Work required: The data should be restated word for word, in full.

Information given:
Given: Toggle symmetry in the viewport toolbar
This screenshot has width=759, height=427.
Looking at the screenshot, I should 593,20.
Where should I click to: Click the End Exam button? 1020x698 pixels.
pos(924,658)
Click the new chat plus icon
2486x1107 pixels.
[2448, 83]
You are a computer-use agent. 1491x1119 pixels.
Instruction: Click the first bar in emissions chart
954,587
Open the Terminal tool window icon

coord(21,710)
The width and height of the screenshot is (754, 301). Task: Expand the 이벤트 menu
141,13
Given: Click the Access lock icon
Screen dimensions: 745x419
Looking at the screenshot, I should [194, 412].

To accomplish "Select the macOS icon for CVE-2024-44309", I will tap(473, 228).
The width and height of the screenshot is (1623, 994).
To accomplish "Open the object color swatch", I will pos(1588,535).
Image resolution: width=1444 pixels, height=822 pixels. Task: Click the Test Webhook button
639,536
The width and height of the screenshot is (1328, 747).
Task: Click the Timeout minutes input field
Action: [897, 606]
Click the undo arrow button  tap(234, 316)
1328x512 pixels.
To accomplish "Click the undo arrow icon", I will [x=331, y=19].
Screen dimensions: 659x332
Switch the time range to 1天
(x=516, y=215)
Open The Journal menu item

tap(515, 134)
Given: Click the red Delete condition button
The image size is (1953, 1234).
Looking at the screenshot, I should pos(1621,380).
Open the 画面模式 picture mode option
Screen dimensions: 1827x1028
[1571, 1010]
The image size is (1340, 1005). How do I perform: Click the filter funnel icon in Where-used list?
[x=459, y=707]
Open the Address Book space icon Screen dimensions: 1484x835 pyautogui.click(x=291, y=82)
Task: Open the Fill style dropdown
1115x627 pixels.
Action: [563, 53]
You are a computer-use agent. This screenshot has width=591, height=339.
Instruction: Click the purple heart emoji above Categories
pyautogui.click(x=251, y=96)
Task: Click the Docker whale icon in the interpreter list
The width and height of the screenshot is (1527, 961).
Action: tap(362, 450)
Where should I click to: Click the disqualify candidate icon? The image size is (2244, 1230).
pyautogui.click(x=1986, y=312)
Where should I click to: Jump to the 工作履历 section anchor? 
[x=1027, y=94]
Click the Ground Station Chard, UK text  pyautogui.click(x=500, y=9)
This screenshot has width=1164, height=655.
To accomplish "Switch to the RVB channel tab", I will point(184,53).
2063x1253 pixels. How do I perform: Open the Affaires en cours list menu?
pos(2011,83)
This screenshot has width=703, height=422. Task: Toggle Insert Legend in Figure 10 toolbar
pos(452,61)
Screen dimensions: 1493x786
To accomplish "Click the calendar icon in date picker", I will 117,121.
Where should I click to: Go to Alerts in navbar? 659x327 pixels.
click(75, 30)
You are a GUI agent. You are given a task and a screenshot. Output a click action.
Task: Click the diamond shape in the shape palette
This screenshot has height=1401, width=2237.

Solution to the exercise:
Given: Toggle symmetry in the viewport toolbar
This screenshot has width=759, height=427.
Looking at the screenshot, I should 593,20.
Where should I click to: Click the End Exam button? 1020x698 pixels.
pos(924,658)
Click the new chat plus icon
2486x1107 pixels.
[2448, 83]
You are a computer-use agent. 1491x1119 pixels.
Instruction: Click the first bar in emissions chart
954,587
Open the Terminal tool window icon

coord(21,710)
The width and height of the screenshot is (754, 301). Task: Expand the 이벤트 menu
141,13
Given: Click the Access lock icon
Screen dimensions: 745x419
Looking at the screenshot, I should [194, 412].

To accomplish "Select the macOS icon for CVE-2024-44309", I will tap(473, 228).
The width and height of the screenshot is (1623, 994).
To accomplish "Open the object color swatch", I will pos(1588,535).
Image resolution: width=1444 pixels, height=822 pixels. Task: Click the Test Webhook button
639,536
The width and height of the screenshot is (1328, 747).
Task: Click the Timeout minutes input field
Action: [897, 606]
Click the undo arrow button  tap(234, 316)
1328x512 pixels.
To accomplish "Click the undo arrow icon", I will [x=331, y=19].
Screen dimensions: 659x332
Switch the time range to 1天
(x=516, y=215)
Open The Journal menu item

tap(515, 134)
Given: Click the red Delete condition button
The image size is (1953, 1234).
Looking at the screenshot, I should pos(1621,380).
Open the 画面模式 picture mode option
Screen dimensions: 1827x1028
[1571, 1010]
The image size is (1340, 1005). How do I perform: Click the filter funnel icon in Where-used list?
[x=459, y=707]
Open the Address Book space icon Screen dimensions: 1484x835 pyautogui.click(x=291, y=82)
Task: Open the Fill style dropdown
1115x627 pixels.
Action: [563, 53]
You are a computer-use agent. This screenshot has width=591, height=339.
Instruction: Click the purple heart emoji above Categories
pyautogui.click(x=251, y=96)
Task: Click the Docker whale icon in the interpreter list
The width and height of the screenshot is (1527, 961).
Action: tap(362, 450)
Where should I click to: Click the disqualify candidate icon? The image size is (2244, 1230).
pyautogui.click(x=1986, y=312)
Where should I click to: Jump to the 工作履历 section anchor? 
[x=1027, y=94]
Click the Ground Station Chard, UK text  pyautogui.click(x=500, y=9)
This screenshot has width=1164, height=655.
To accomplish "Switch to the RVB channel tab", I will point(184,53).
2063x1253 pixels. How do I perform: Open the Affaires en cours list menu?
pos(2011,83)
This screenshot has width=703, height=422. Task: Toggle Insert Legend in Figure 10 toolbar
pos(452,61)
Screen dimensions: 1493x786
To accomplish "Click the calendar icon in date picker", I will 117,121.
Where should I click to: Go to Alerts in navbar? 659x327 pixels.
click(75, 30)
You are a GUI agent. You are given a task and a screenshot. Output a click action.
Task: Click the diamond shape in the shape palette
This screenshot has height=1401, width=2237.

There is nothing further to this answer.